The hip hinge, keep your chest up during squat, retract scapula in and down during bench press, and straight spine on deadlift are all related because they're misrepresented from simple observations. This is because these "ques" can all be accomplished by hyperextending the lower back. The lower back is largely connective tissue with connections from the lats, core, and hip muscles. The lower back/tailbone is not a power producer, it's simply a destination where all movement *transfers* through. Like an axel in a car. There's no power derived from these components, but all power transfers through it from the engines to the wheels. Some components are relatively dainty and aren't load bearing but are transfer agents. The lower back is the same thing. The lower back provides minimal load bearing (under normal conditions) while maximum power transfer between the large lower body (for those without chicken legs) and the large upper body.


It's easy to leverage the lower spine because this area is weak muscular wise but strong in the short run from the bone structure. (We leverage our bones for stabilization instead of our muscle structure, and we wonder why we have arthritis and back pain.) Our large movement muscles are commonly tight from the daily grind of life or our recent past lifts, so it's just easier to generate the proper lifting angles by hyper extending the lower back. Our tight upper body caused by last week's bench leads to exaggerated lower back flexion to resolve our current day knee pain from squats. It's almost impossible for us to understand that our knee pain could likely be caused from a tight upper body (occurring during past lifts) compounded through time.


We aren't designed to think in complex systems or non-linearities. Our mental inadequacies are made worse by an increasingly sedentary lifestyle. We are losing our inherent ability to move our bodies. This inherent ability we are born with. It's one of our most basic subconscious constructs.


Shall we go deeper into the interdependency issue? The issue is so complex that our own past lifts are not the only thing that affect us. Other people's past movements that we observe, and other people's past opinions affect our past lifts and current lifts. We all have certain characteristics that we identify as part of our ego. Perhaps a woman and her butt or a man and his chest or arms. Perhaps abs are your main image.

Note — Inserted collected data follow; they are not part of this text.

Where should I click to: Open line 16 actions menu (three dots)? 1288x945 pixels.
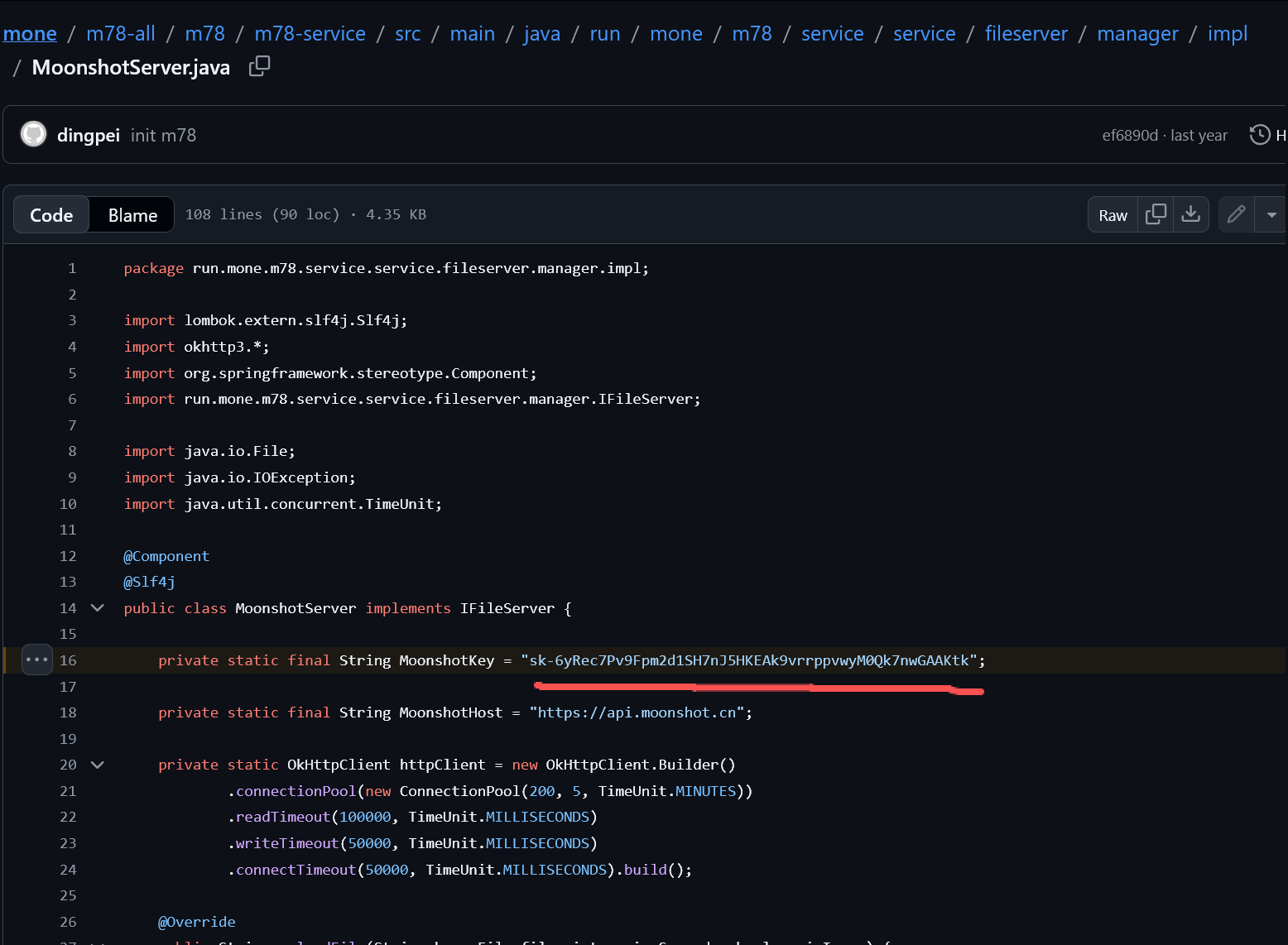(37, 660)
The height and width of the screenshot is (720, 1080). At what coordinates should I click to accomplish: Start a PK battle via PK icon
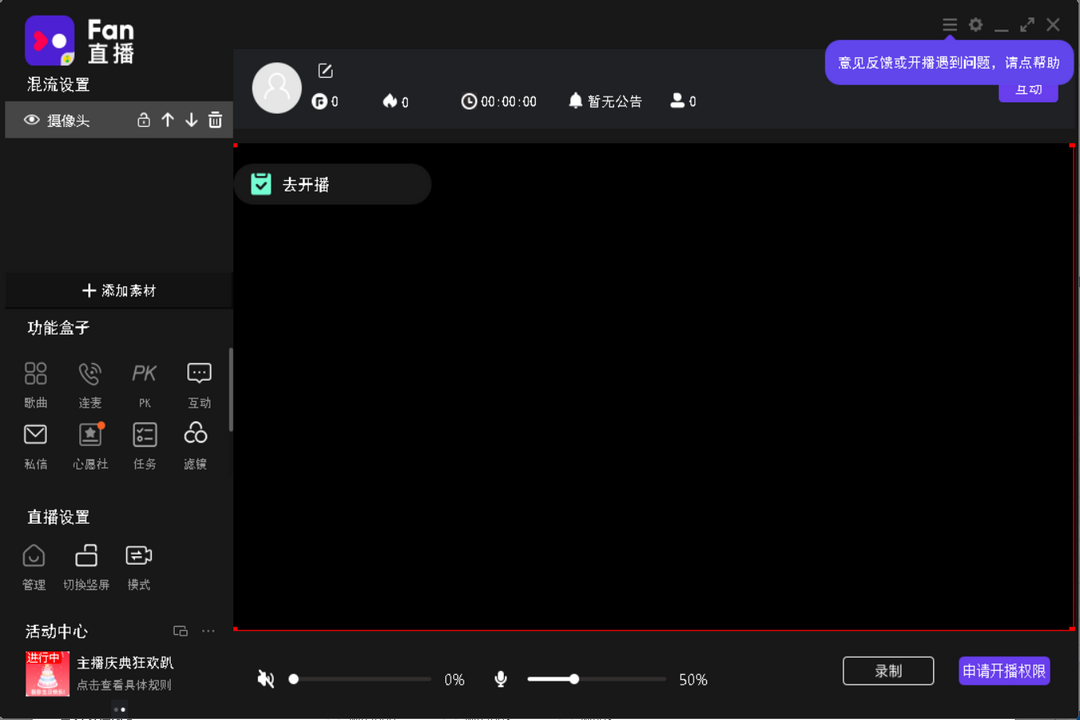pos(144,372)
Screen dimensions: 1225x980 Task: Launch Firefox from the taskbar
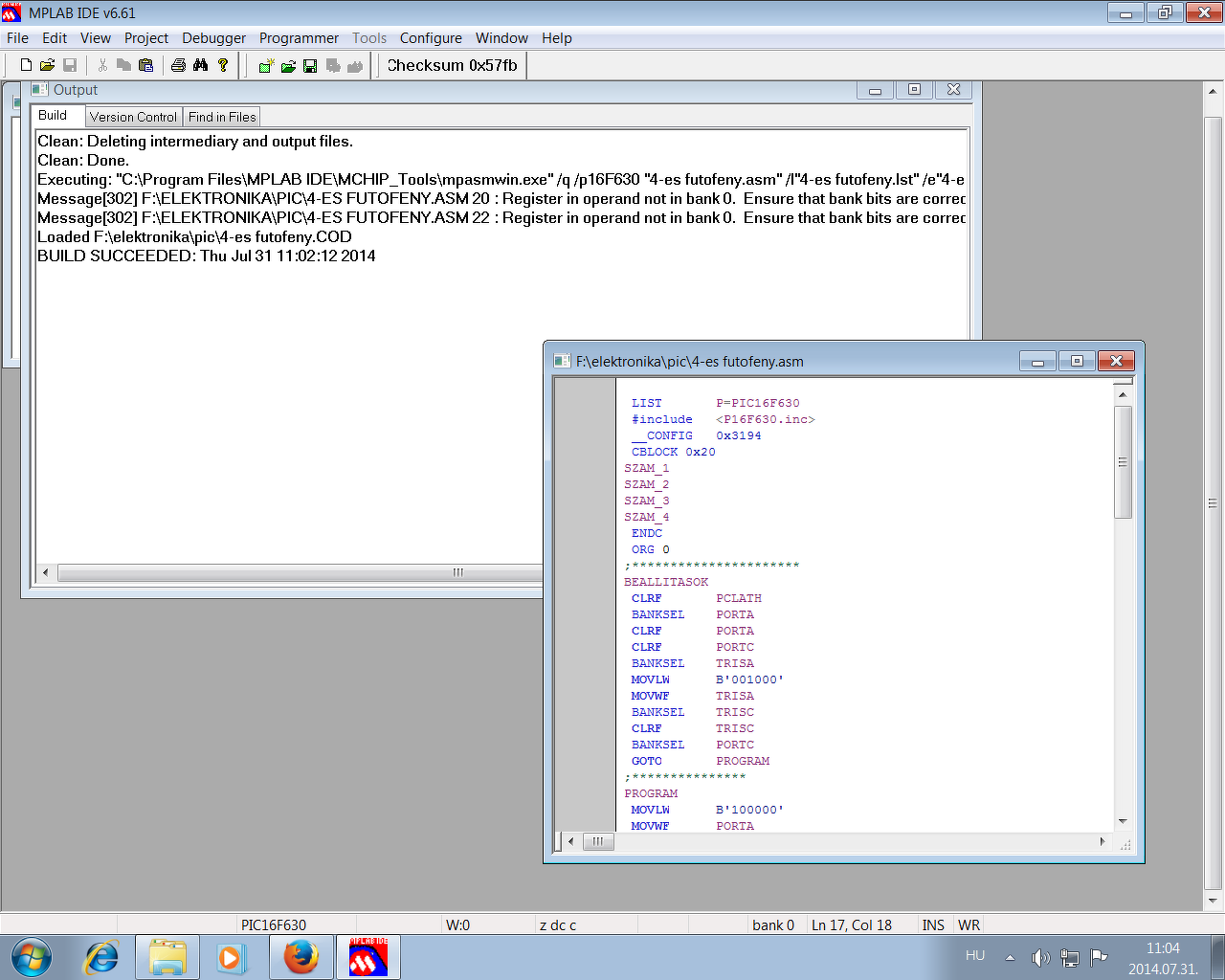[x=301, y=957]
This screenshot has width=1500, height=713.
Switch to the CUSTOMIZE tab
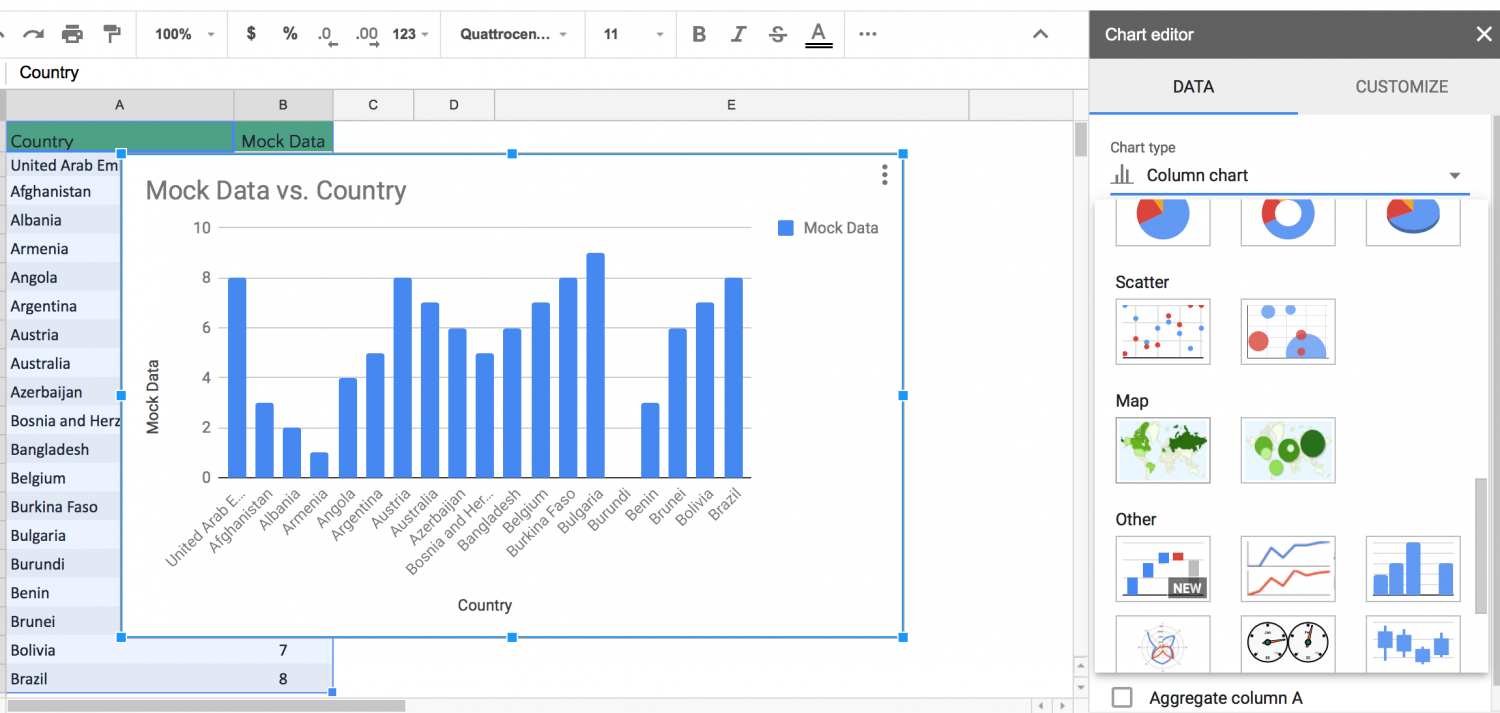(1401, 87)
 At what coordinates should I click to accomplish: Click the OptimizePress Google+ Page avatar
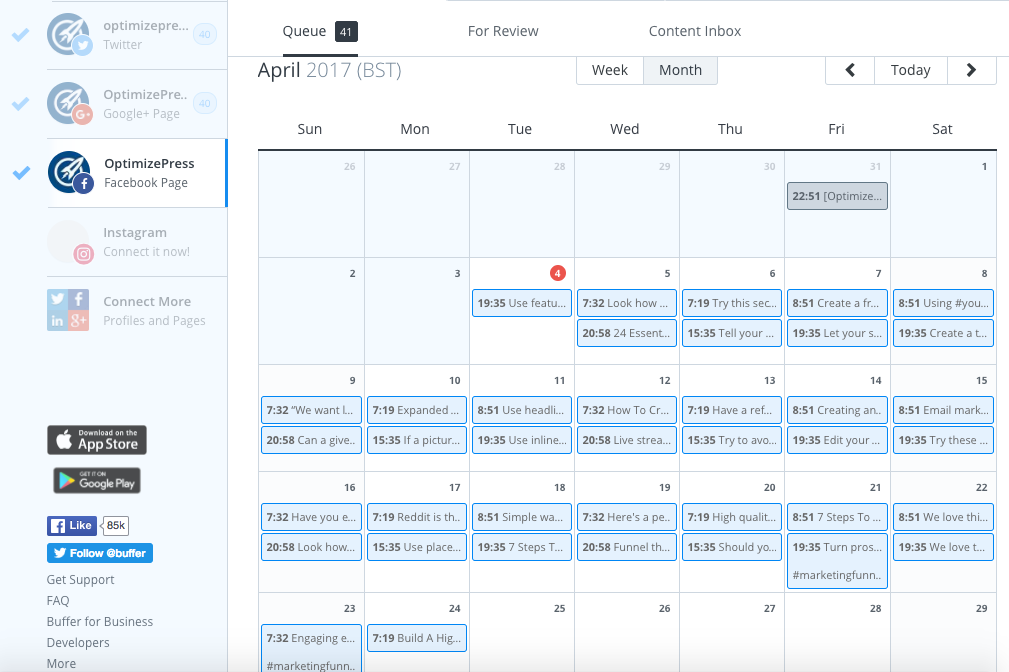69,103
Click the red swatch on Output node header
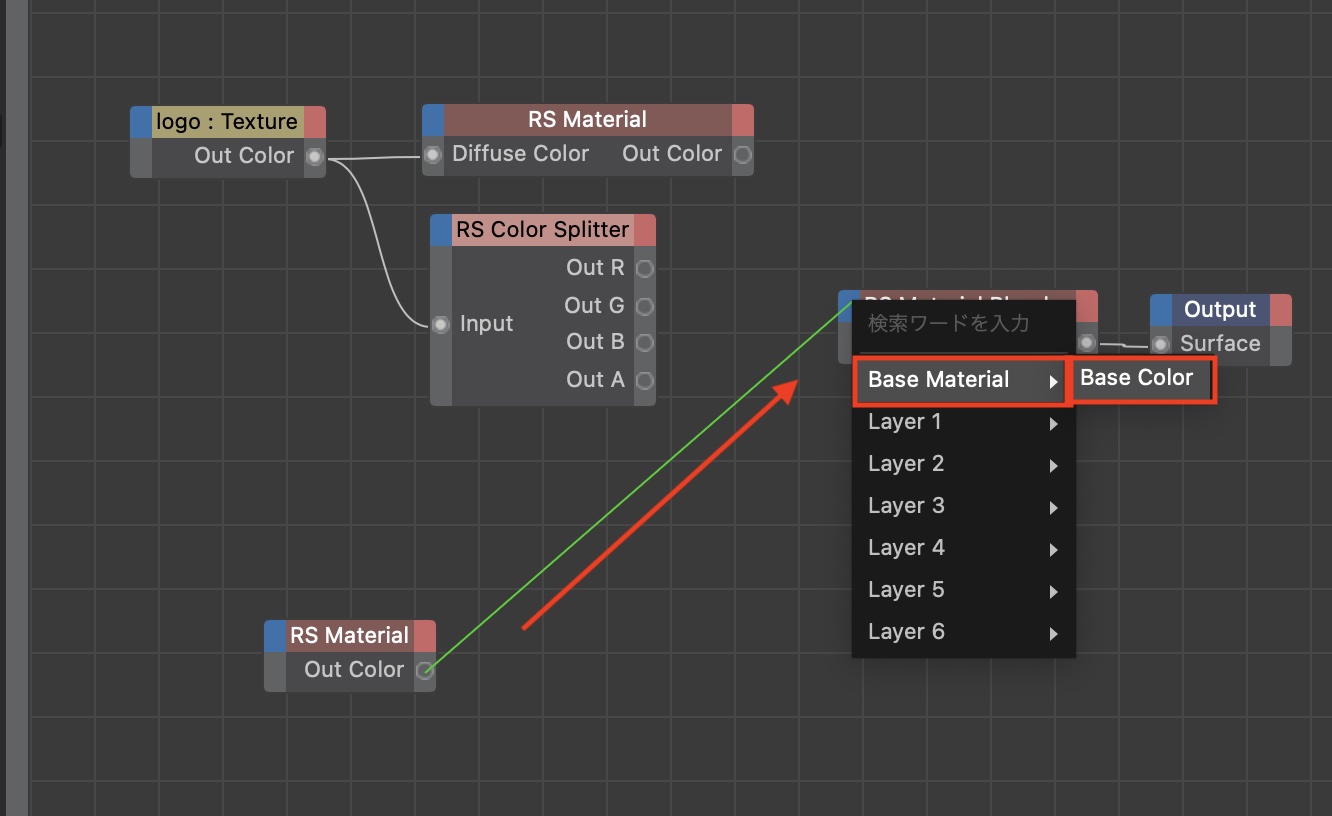 click(x=1280, y=310)
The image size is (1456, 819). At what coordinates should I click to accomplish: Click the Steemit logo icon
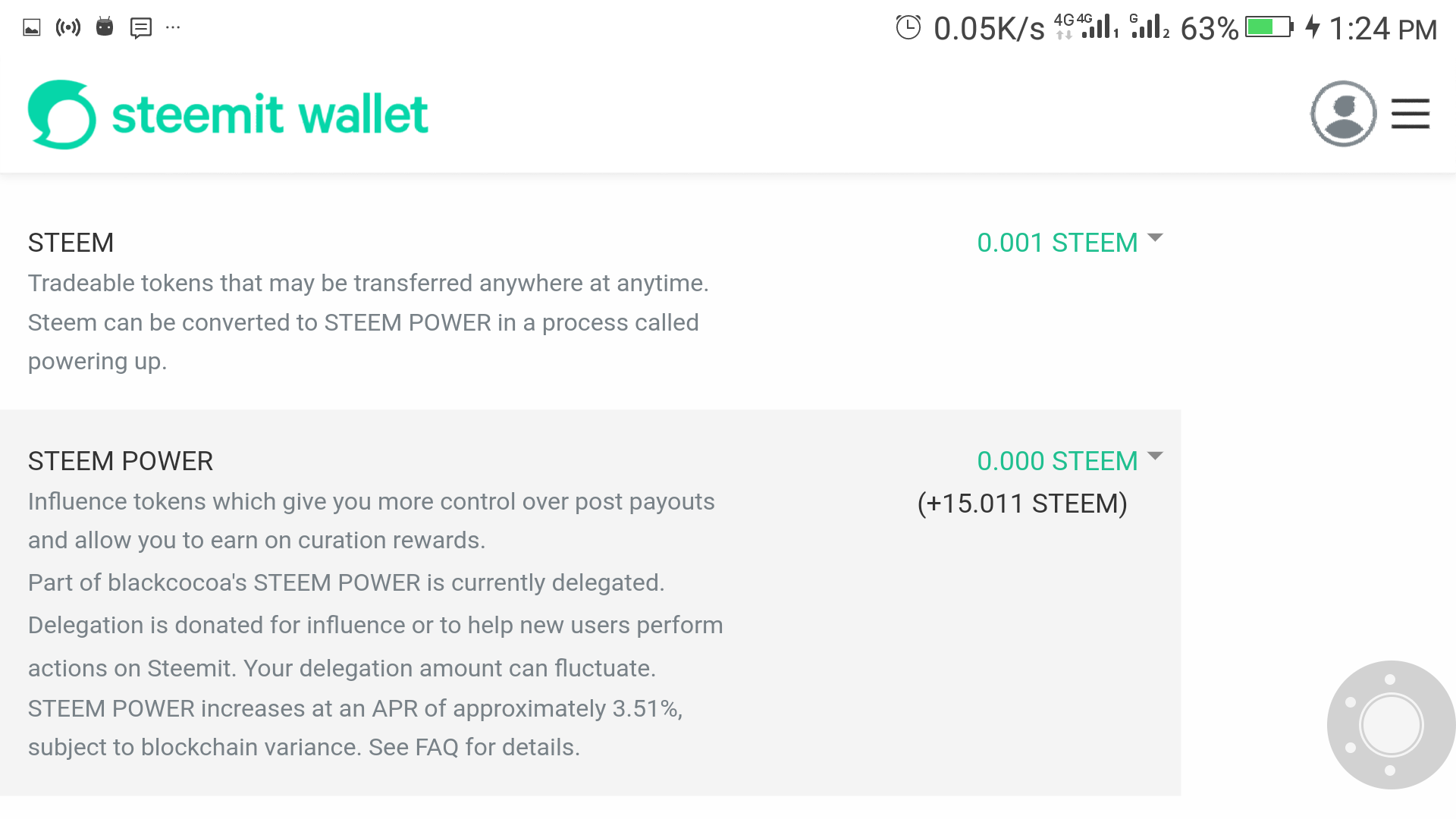(x=61, y=115)
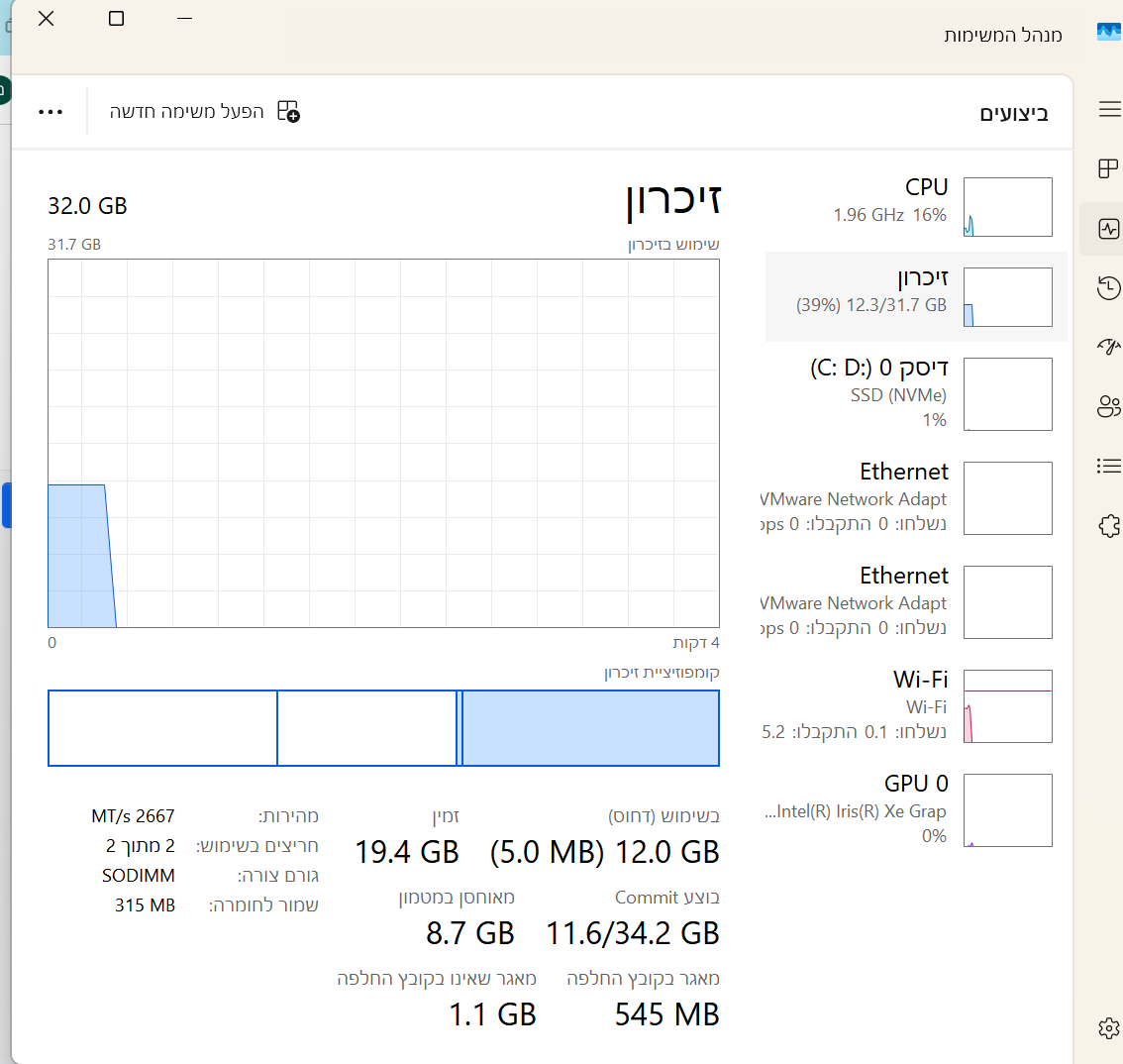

Either way, we tend to drift towards things we are good at or want to be good at or that feel good. Other people's compliments feel good, so these external validations cause our future selves to drift towards trying to satisfy that image. We can then create our own breakdown by causing further imbalances.


Summary


The Z-plane was built as a mental model to bypass all this noise in the environment. Further understanding the high-level concepts of body movement will increase awareness to the readers individual imbalances. We all have imbalances, and they're represented differently in our own mind, so building a proper mental model and introspection will improve these imbalances over time.